Friedreich's Ataxia Clinical Trial
Official title:
Effect of Pioglitazone Administered to Patients With Friedreich's ATAXIA:Proof of Concept
Friedreich's ataxia (FA) is a rare progressive neurological disorder affecting approximately
1/30, 000 individuals. No treatment is presently available to counteract the
neurodegeneration of this extremely severe disease.
Pioglitazone, a well known PPAR gamma (peroxysome proliferators-activated receptor gamma)
ligand induces the expression of many enzymes involved in the mitochondrial metabolism,
including the superoxide dismutases. This agent may be therapeutic by counteracting the
disabled recruitment of antioxidant enzymes in FA patients.

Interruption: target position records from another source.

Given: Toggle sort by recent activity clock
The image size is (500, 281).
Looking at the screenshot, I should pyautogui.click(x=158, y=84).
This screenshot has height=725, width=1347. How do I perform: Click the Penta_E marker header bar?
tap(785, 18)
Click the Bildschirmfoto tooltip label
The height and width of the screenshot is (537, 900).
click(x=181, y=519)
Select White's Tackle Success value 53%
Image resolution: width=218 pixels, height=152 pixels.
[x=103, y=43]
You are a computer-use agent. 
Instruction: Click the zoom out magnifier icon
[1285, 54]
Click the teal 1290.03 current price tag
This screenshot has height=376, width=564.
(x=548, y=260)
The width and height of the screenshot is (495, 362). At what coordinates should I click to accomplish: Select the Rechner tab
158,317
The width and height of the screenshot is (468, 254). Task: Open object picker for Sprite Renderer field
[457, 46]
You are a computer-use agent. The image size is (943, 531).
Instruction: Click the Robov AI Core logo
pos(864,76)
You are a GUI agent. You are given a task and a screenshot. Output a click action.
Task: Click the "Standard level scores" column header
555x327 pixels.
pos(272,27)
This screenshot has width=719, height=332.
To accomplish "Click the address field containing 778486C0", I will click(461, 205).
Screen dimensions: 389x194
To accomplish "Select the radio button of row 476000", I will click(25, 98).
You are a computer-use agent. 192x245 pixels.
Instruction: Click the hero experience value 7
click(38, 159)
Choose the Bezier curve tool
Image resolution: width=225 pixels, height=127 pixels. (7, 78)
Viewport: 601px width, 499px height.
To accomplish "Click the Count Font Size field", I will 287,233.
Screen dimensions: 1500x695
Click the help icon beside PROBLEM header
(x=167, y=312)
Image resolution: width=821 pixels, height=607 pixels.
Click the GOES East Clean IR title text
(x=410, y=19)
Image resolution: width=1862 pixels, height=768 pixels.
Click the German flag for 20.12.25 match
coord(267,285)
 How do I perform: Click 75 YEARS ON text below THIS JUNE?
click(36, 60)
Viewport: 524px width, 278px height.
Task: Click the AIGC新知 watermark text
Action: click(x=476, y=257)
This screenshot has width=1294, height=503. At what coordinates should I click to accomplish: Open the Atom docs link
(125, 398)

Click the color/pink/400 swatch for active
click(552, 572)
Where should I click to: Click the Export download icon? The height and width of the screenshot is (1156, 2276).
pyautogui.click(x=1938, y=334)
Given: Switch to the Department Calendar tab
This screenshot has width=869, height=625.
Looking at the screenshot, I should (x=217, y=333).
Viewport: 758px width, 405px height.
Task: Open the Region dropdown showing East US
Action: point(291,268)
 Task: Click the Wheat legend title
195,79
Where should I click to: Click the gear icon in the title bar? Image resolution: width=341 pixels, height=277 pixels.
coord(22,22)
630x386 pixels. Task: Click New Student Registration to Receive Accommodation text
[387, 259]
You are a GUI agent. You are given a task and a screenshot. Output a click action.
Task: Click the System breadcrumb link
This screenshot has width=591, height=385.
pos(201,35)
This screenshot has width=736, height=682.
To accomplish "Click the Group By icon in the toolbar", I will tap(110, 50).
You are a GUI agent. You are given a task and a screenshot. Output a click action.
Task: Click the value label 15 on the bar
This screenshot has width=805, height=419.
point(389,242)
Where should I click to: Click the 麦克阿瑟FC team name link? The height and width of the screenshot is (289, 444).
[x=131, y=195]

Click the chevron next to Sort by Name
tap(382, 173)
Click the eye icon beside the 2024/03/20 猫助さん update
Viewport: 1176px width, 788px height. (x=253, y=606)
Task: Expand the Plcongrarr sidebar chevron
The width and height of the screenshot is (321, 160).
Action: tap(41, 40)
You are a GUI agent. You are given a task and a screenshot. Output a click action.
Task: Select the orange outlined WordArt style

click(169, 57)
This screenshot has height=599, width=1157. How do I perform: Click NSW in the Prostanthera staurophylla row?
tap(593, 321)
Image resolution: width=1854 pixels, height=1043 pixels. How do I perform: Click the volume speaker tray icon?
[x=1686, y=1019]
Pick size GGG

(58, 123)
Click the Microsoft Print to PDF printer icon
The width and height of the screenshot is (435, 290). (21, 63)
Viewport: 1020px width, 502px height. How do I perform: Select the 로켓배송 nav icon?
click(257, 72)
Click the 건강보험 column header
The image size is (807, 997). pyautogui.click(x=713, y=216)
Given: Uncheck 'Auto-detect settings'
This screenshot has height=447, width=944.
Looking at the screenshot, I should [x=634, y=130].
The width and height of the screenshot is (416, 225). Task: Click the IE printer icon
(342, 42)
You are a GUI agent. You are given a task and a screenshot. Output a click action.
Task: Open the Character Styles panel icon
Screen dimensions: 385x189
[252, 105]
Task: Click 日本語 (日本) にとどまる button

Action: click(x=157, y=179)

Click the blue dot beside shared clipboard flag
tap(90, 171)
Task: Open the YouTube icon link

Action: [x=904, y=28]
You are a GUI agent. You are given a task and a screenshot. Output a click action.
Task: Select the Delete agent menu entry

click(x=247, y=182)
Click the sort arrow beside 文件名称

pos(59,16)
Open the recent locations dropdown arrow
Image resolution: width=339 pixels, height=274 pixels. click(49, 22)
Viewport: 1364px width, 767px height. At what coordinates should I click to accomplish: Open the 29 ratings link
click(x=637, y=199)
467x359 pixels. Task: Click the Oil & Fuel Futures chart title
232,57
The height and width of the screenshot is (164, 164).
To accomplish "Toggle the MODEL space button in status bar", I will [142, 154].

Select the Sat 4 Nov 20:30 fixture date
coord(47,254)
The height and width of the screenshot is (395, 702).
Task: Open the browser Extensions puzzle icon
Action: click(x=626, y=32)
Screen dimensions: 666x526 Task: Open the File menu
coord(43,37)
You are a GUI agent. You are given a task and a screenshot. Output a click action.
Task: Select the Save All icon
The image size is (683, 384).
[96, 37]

This potential neuroprotective
agent crosses the brain blood barrier in human.
Primary objective: To explore the effects of Pioglitazone on neurological function in FA
patients. We expect neurological benefits taking into account the natural course of the
disease.
Population: Subjects for this study will be limited to patients not older than 25 years
Methodology: Prospective, randomized double-blind trial of Pioglitazone versus placebo in FA
patients. Patients will be treated two years and will undergo clinical exams and testing
during three days each six months at the clinical investigation centre.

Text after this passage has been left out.